_Instructions for the task:_
Reproduce the records below line for line, without changing anything.

[Entries for locating words and elements]
## Begin

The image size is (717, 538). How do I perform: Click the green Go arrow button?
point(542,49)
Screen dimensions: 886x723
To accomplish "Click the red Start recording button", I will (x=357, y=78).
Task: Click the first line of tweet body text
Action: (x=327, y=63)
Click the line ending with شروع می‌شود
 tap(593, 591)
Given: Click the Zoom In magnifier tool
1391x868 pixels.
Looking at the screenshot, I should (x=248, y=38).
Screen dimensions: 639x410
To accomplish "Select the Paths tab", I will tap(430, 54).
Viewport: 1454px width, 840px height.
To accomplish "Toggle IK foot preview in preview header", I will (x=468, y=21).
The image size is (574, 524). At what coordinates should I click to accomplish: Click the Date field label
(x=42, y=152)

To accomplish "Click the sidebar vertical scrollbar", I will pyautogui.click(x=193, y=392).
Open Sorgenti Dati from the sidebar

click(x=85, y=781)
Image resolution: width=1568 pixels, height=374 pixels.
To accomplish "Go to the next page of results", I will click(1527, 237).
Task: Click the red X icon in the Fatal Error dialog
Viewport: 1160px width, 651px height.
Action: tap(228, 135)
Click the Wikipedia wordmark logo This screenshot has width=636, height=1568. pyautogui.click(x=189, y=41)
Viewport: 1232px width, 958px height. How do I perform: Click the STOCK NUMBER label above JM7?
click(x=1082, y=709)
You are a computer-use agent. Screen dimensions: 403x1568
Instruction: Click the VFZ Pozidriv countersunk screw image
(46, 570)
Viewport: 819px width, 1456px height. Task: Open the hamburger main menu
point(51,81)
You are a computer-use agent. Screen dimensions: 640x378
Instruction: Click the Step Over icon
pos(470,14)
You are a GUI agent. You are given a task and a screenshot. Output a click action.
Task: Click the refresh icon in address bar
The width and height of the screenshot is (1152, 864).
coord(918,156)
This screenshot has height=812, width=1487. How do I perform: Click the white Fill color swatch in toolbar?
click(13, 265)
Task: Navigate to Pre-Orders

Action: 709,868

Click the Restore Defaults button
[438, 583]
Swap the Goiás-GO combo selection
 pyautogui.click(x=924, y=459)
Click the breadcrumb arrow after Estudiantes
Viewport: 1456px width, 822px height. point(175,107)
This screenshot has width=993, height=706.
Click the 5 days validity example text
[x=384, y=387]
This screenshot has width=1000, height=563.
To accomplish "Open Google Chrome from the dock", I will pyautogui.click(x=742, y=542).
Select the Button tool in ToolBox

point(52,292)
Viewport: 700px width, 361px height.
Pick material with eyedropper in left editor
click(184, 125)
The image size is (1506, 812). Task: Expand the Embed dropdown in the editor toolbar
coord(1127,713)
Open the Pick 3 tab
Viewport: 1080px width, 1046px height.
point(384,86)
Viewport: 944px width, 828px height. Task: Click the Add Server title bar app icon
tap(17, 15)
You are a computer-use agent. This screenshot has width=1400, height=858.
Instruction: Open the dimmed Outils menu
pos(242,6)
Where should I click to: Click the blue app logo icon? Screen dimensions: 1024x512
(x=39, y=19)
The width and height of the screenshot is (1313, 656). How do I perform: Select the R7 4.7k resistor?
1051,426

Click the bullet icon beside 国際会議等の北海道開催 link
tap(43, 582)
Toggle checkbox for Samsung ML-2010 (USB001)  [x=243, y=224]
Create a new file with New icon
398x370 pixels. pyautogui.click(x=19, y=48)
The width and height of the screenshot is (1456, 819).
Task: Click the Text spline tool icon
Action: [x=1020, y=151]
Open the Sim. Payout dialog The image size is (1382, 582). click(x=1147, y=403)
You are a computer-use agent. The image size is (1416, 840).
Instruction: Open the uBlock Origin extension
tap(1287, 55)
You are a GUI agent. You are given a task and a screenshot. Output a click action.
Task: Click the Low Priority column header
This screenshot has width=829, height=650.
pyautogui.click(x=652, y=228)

## End

_Final answer:_
The image size is (717, 538). How do I perform: Click the green Go arrow button?
point(542,49)
Screen dimensions: 886x723
To accomplish "Click the red Start recording button", I will (x=357, y=78).
Task: Click the first line of tweet body text
Action: (x=327, y=63)
Click the line ending with شروع می‌شود
 tap(593, 591)
Given: Click the Zoom In magnifier tool
1391x868 pixels.
Looking at the screenshot, I should (x=248, y=38).
Screen dimensions: 639x410
To accomplish "Select the Paths tab", I will tap(430, 54).
Viewport: 1454px width, 840px height.
To accomplish "Toggle IK foot preview in preview header", I will (x=468, y=21).
The image size is (574, 524). At what coordinates should I click to accomplish: Click the Date field label
(x=42, y=152)

To accomplish "Click the sidebar vertical scrollbar", I will pyautogui.click(x=193, y=392).
Open Sorgenti Dati from the sidebar

click(x=85, y=781)
Image resolution: width=1568 pixels, height=374 pixels.
To accomplish "Go to the next page of results", I will click(1527, 237).
Task: Click the red X icon in the Fatal Error dialog
Viewport: 1160px width, 651px height.
Action: tap(228, 135)
Click the Wikipedia wordmark logo This screenshot has width=636, height=1568. pyautogui.click(x=189, y=41)
Viewport: 1232px width, 958px height. How do I perform: Click the STOCK NUMBER label above JM7?
click(x=1082, y=709)
You are a computer-use agent. Screen dimensions: 403x1568
Instruction: Click the VFZ Pozidriv countersunk screw image
(46, 570)
Viewport: 819px width, 1456px height. Task: Open the hamburger main menu
point(51,81)
You are a computer-use agent. Screen dimensions: 640x378
Instruction: Click the Step Over icon
pos(470,14)
You are a GUI agent. You are given a task and a screenshot. Output a click action.
Task: Click the refresh icon in address bar
The width and height of the screenshot is (1152, 864).
coord(918,156)
This screenshot has height=812, width=1487. How do I perform: Click the white Fill color swatch in toolbar?
click(13, 265)
Task: Navigate to Pre-Orders

Action: 709,868

Click the Restore Defaults button
[438, 583]
Swap the Goiás-GO combo selection
 pyautogui.click(x=924, y=459)
Click the breadcrumb arrow after Estudiantes
Viewport: 1456px width, 822px height. point(175,107)
This screenshot has width=993, height=706.
Click the 5 days validity example text
[x=384, y=387]
This screenshot has width=1000, height=563.
To accomplish "Open Google Chrome from the dock", I will pyautogui.click(x=742, y=542).
Select the Button tool in ToolBox

point(52,292)
Viewport: 700px width, 361px height.
Pick material with eyedropper in left editor
click(184, 125)
The image size is (1506, 812). Task: Expand the Embed dropdown in the editor toolbar
coord(1127,713)
Open the Pick 3 tab
Viewport: 1080px width, 1046px height.
point(384,86)
Viewport: 944px width, 828px height. Task: Click the Add Server title bar app icon
tap(17, 15)
You are a computer-use agent. This screenshot has width=1400, height=858.
Instruction: Open the dimmed Outils menu
pos(242,6)
Where should I click to: Click the blue app logo icon? Screen dimensions: 1024x512
(x=39, y=19)
The width and height of the screenshot is (1313, 656). How do I perform: Select the R7 4.7k resistor?
1051,426

Click the bullet icon beside 国際会議等の北海道開催 link
tap(43, 582)
Toggle checkbox for Samsung ML-2010 (USB001)  [x=243, y=224]
Create a new file with New icon
398x370 pixels. pyautogui.click(x=19, y=48)
The width and height of the screenshot is (1456, 819).
Task: Click the Text spline tool icon
Action: [x=1020, y=151]
Open the Sim. Payout dialog The image size is (1382, 582). click(x=1147, y=403)
You are a computer-use agent. The image size is (1416, 840).
Instruction: Open the uBlock Origin extension
tap(1287, 55)
You are a GUI agent. You are given a task and a screenshot. Output a click action.
Task: Click the Low Priority column header
This screenshot has width=829, height=650.
pyautogui.click(x=652, y=228)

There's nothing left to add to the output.